Matt Warren Matt Warren - 2 months ago 17
Python Question

pyparsing capturing groups of arbitrary text with given headers as nested lists

I have a text file that looks similar to;


section header 1:

some words can be anything

more words could be anything at all

etc etc lala

some other header:

as before could be anything

hey isnt this fun


I am trying to contruct a grammar with pyparser that would result in the following list structure when asking for the parsed results as a list; (IE; the following should be printed when iterating through the parsed.asList() elements)


['section header 1:',[['some words can be anything'],['more words could be anything at all'],['etc etc lala']]]

['some other header:',[['as before could be anything'],['hey isnt this fun']]]


The header names are all known beforehand, and individual headers may or may not appear. If they do appear, thre is always at least one line of content.

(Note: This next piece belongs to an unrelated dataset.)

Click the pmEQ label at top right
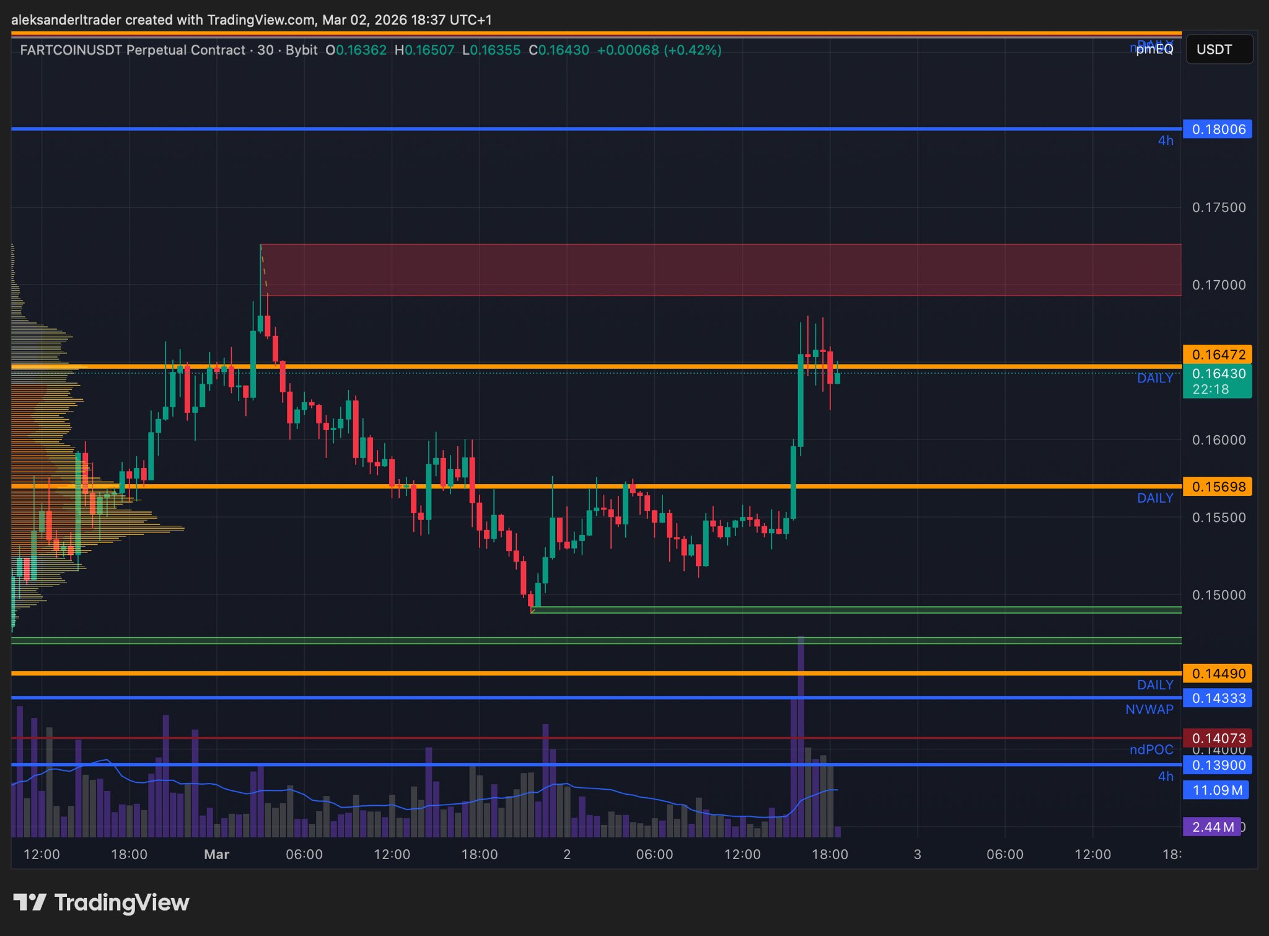The height and width of the screenshot is (936, 1269). 1154,50
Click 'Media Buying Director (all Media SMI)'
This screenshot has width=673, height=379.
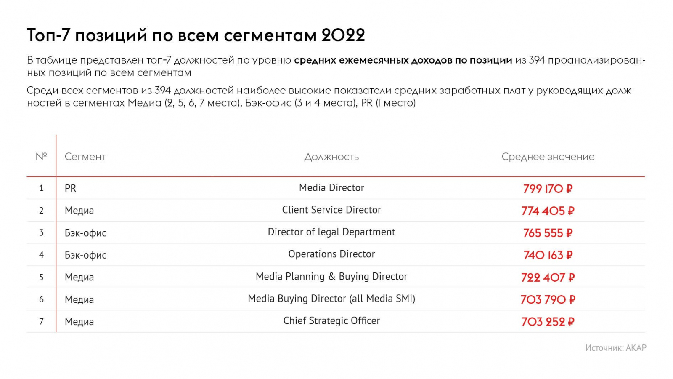point(331,299)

The problem I am having, is that I am having trouble gettnig the parser to recognise where 'section header 1:' ands, and 'some other header:' begins. I end up with a parsed.asList() looking like;


['section header 1:',[[''some words can be anything'],['more words could be anything at all'],['etc etc lala'],['some other header'],[''as before could be anything'],['hey isnt this fun']]]


(IE: section header 1: gets seen correctly, but everythng following it gets added to section header 1, including further header lines etc..)

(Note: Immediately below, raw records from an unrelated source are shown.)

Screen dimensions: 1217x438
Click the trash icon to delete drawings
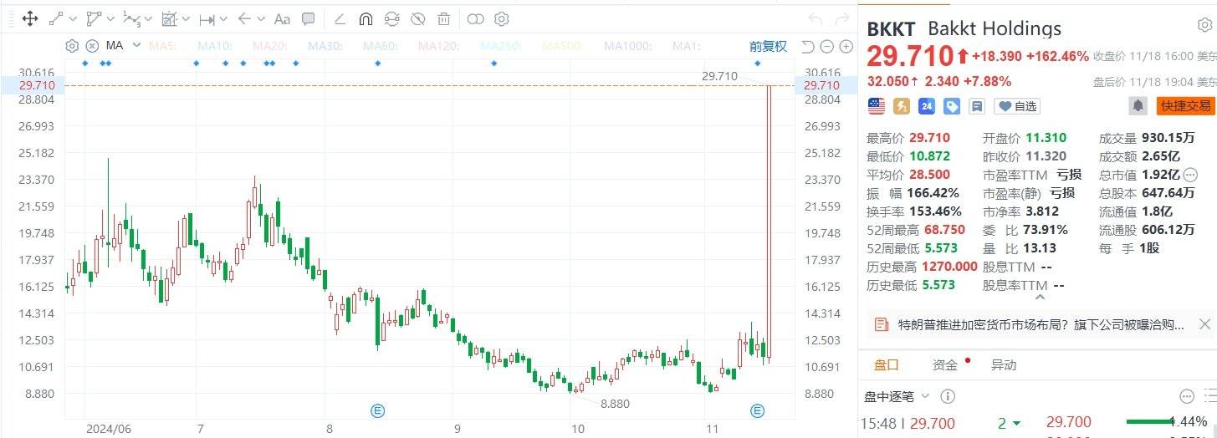(444, 18)
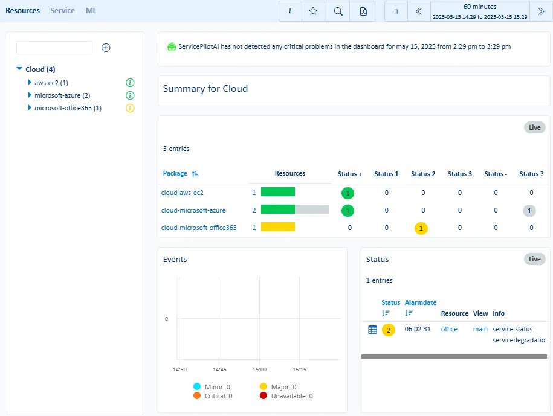Pause live refresh with pause button
The image size is (553, 416).
pyautogui.click(x=396, y=11)
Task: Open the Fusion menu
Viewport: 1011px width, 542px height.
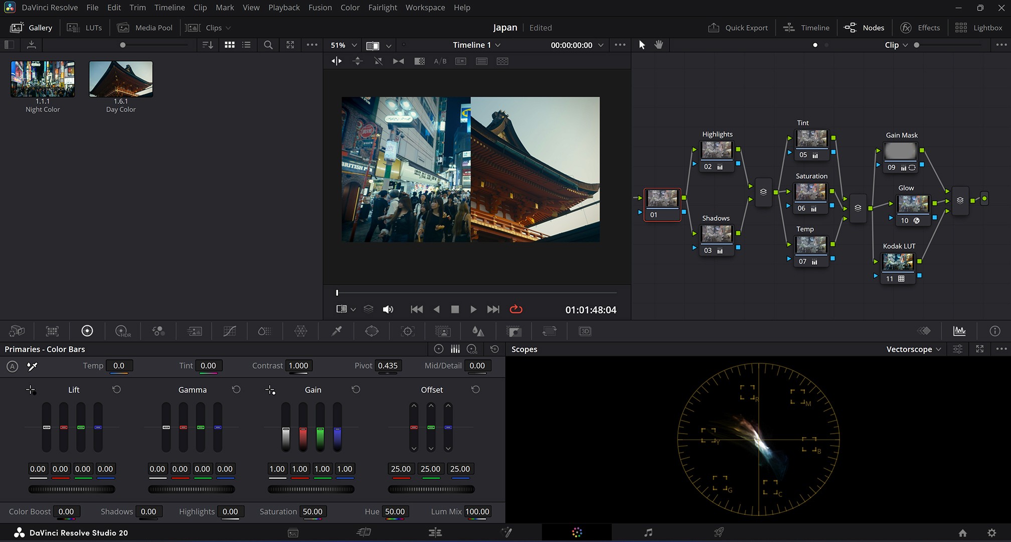Action: [320, 8]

Ive tried various things, played with leaveWhitespace() and LineEnd() in various ways but I can't figure it out.

The base parser I am hacking about with is (contrived example - in reality this is a class definition etc..).

header_1_line=Literal('section header 1:')

text_line=Group(OneOrMore(Word(printables)))

header_1_block=Group(header_1_line+Group(OneOrMore(text_line)))

header_2_line=Literal('some other header:')

header_2_block=Group(header_2_line+Group(OneOrMore(text_line)))

overall_structure=ZeroOrMore(header_1_block|header_2_block)


and is being called with

parsed=overall_structure.parseFile()


Cheers, Matt.

Answer

Matt -

Welcome to pyparsing! You have fallen into one of the most common pitfalls in working with pyparsing, and that is that people are smarter than computers. When you look at your input text, you can easily see which text can be headers and which text can't be. Unfortunately, pyparsing is not so intuitive, so you have to tell it explicitly what can and can't be text.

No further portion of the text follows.